## Provided material
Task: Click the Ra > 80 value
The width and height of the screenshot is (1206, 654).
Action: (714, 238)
--
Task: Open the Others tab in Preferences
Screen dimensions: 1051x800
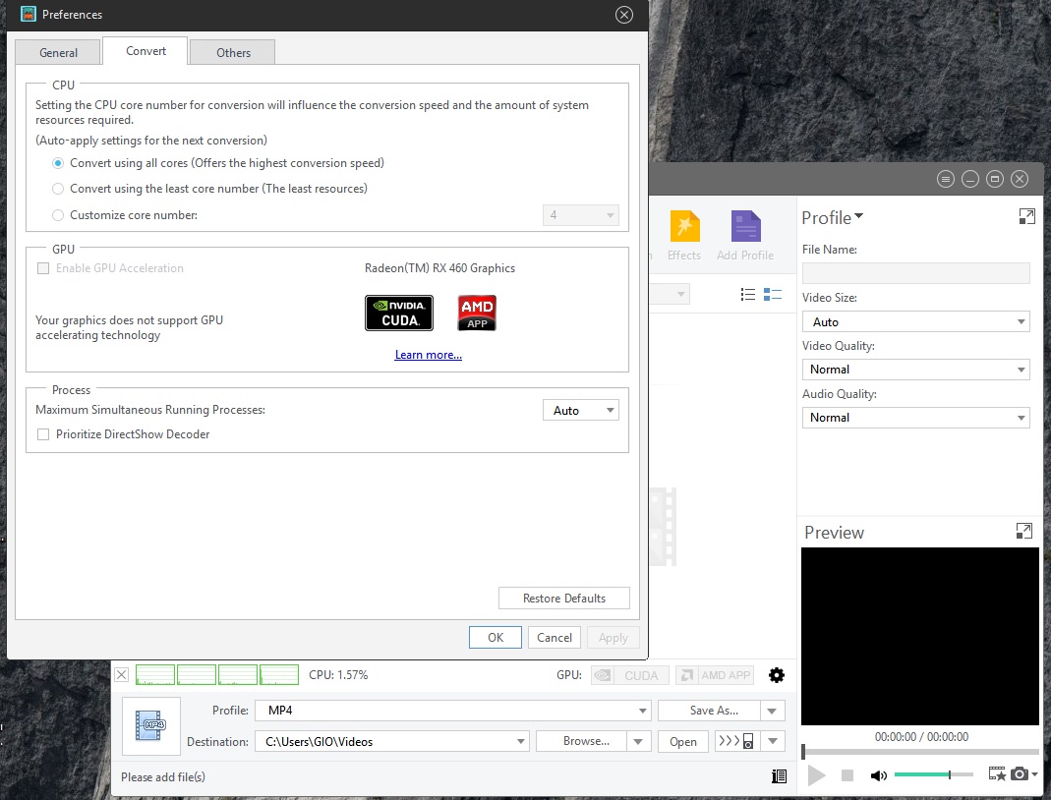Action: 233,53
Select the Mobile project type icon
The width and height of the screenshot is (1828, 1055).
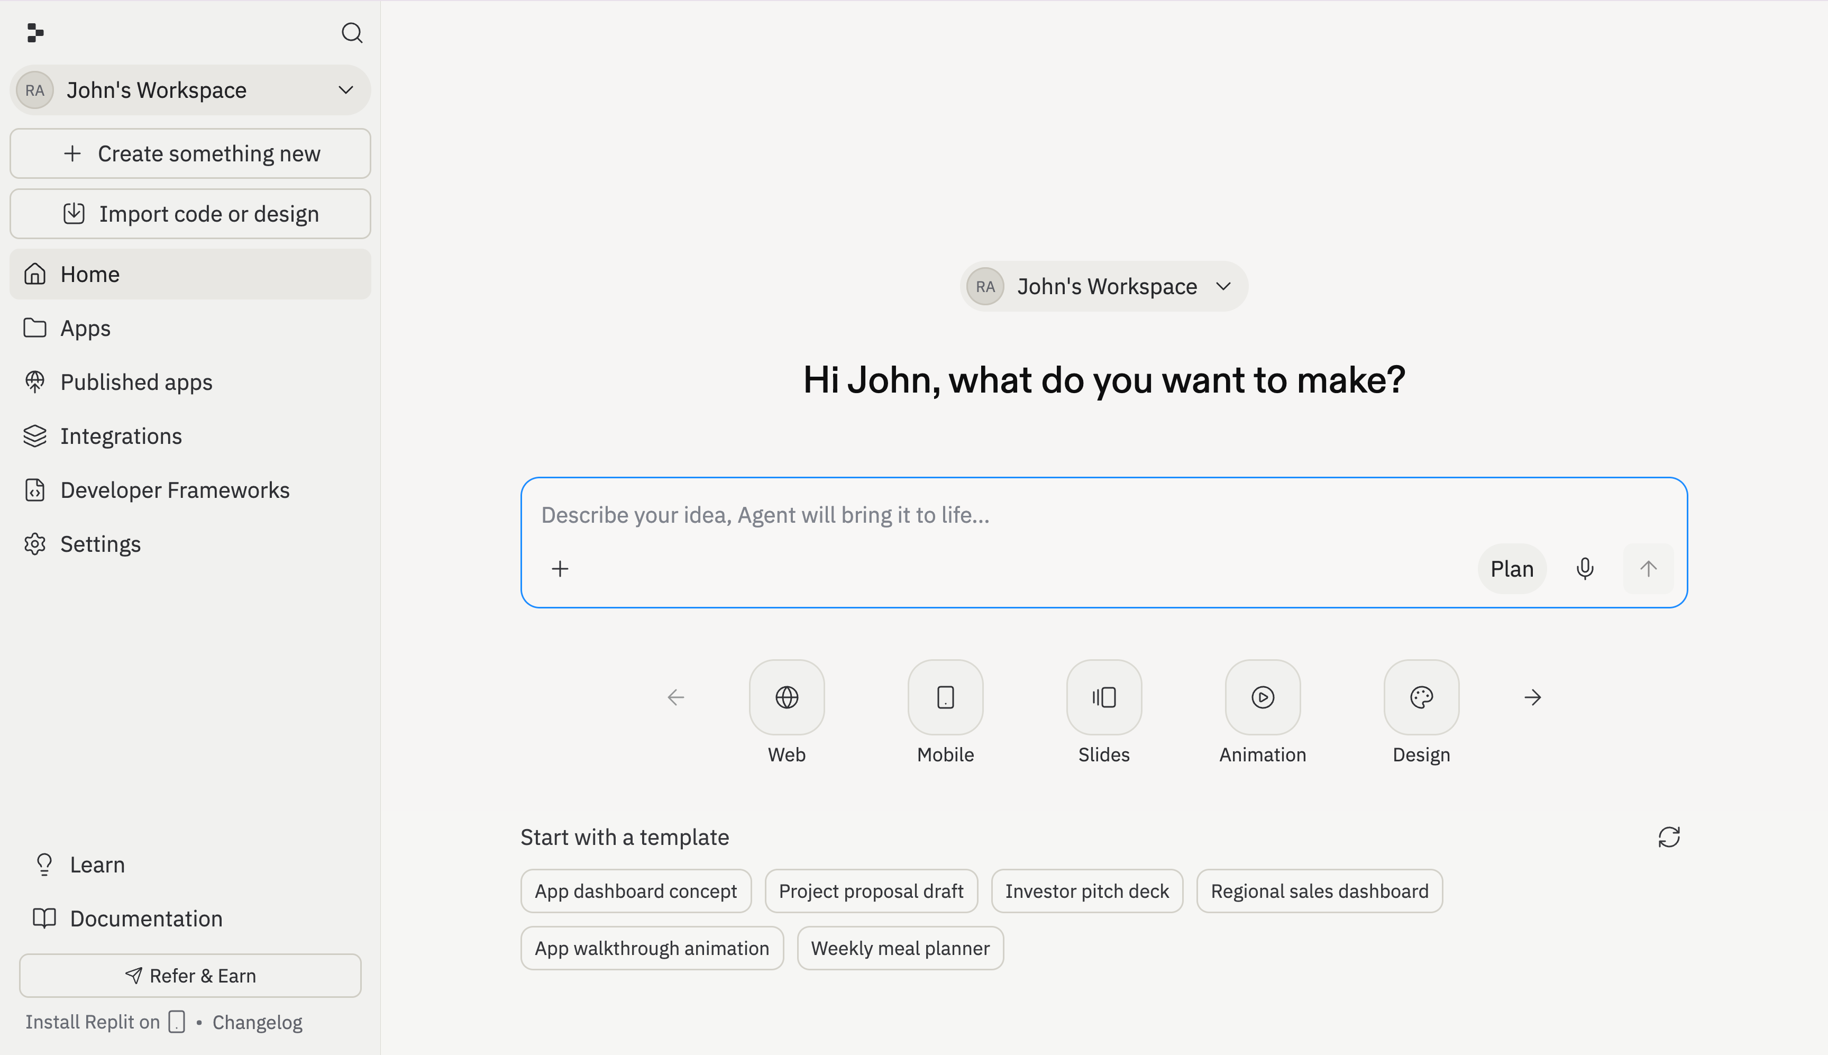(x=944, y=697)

## Exercise prompt
Put the lines from the one holding "Task: Open the Others tab in Preferences" through the one holding "(x=944, y=697)", both included, into a JSON list of strings with one string per line and blank lines dropped. Leave the pictures out.

## Response to the task
[
  "Task: Open the Others tab in Preferences",
  "Screen dimensions: 1051x800",
  "Action: 233,53",
  "Select the Mobile project type icon",
  "The width and height of the screenshot is (1828, 1055).",
  "(x=944, y=697)"
]